● **OBJECTIVES**
- a) In the article on the Flying Scotsman, why does the train sometimes drop to about fifteen miles an hour? Answer in one to three sentences.
- b) Reproduce the passage of the article on the Flying Scotsman between "Ben Glasgow one" and "official, introducing me.", inclusive.

### EXTRACT TO READ ###

Flying Scotsman's” Feat

Every day at ten o'clock the “Flying Scotsman”—the train which makes the longest non-stop run in the world—leaves King's Cross for Edinburgh.

Fourteen coaches and a giant locomotive totalling altogether nearly 600 tons, race info the north from morning until evening for nearly 400 miles without the wheels once coming to rest.

It is the most romantic and outstanding railway achievement on the globe. The train runs for eight and a quarter hours, sometimes reaching speeds of eighty-five miles an hour, sometimes dropping to a crawling pace of fifteen miles an hour as it threads its way over tortuous lines through stations, such as York and Newcastle.

But it never stops!

There was something proudly benevolent in the attitude of the official of the London and North Eastern Railway when he formally presented me with a blue card permitting me to ride on the footplate of the great engine which performs daily this remarkable mechanical feat.

“You're a lucky man,” he said wistfully. “I wish I were going with you.”

It, was nine-fifty o'clock railway time when the long green locomotive No. 4472, with the driver's cab buried behind a massive boiler and a tender as big as a railway coach, backed into platform No. 10 and hooked on the end of the train.

Ben Glasgow one of the company's crack driver's with a faint glint of humour in his steely eyes, stepped down from the cab with his oil can.

“This is Mr. Glasgow,” said the company official, introducing me.

Ben, as I afterwards got to know him, looked at me, pulled out his watch, and walked over to the first driving wheel and tenderly dropped a spot of oil on the bearing.

“And this is Mr. Eltringham.”

I turned to meet the “relief” driver—short, with white hair and fine Grecian features. He shook me effusively by the hand and greeted me in broad Yorkshire.

### SOURCE MATERIAL ###

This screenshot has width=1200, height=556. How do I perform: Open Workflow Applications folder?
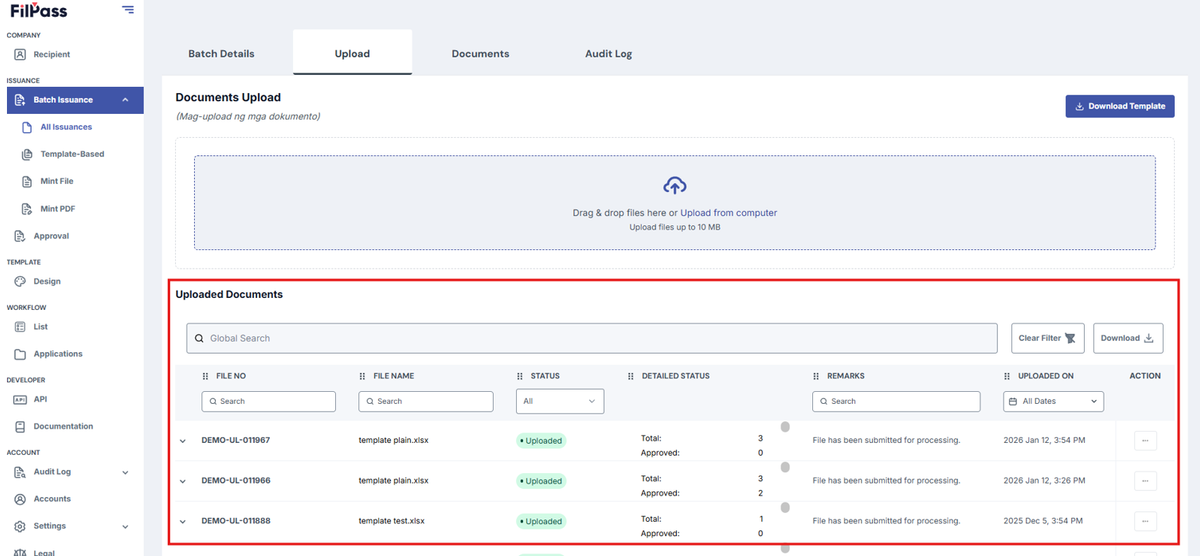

###

● **RESPONSES PER TASK**
- a) The train slows to a crawling pace of about fifteen miles an hour as it threads its way over tortuous lines through stations such as York and Newcastle. It does this without stopping.

- b)
Ben Glasgow one of the company's crack driver's with a faint glint of humour in his steely eyes, stepped down from the cab with his oil can.

“This is Mr. Glasgow,” said the company official, introducing me.